* [Given data]
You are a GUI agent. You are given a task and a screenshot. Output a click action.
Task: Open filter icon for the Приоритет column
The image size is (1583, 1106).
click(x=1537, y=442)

...

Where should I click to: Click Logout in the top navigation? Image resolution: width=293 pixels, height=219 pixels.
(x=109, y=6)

---

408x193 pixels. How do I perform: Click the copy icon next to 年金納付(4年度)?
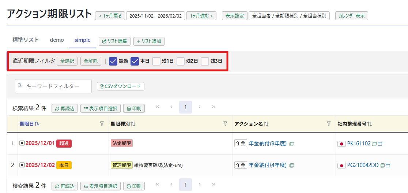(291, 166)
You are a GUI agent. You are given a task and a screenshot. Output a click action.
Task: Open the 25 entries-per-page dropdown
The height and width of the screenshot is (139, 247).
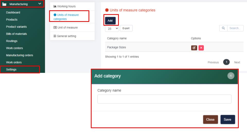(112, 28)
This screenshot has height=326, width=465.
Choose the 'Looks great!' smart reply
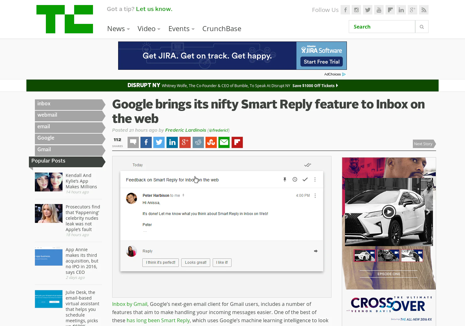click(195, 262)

* [What the task asks] When a line of the data holds the string "Open", pick it out and copy it.

* [Written solution]
Task: Open filter icon for the Приоритет column
Task: Open the 25 entries-per-page dropdown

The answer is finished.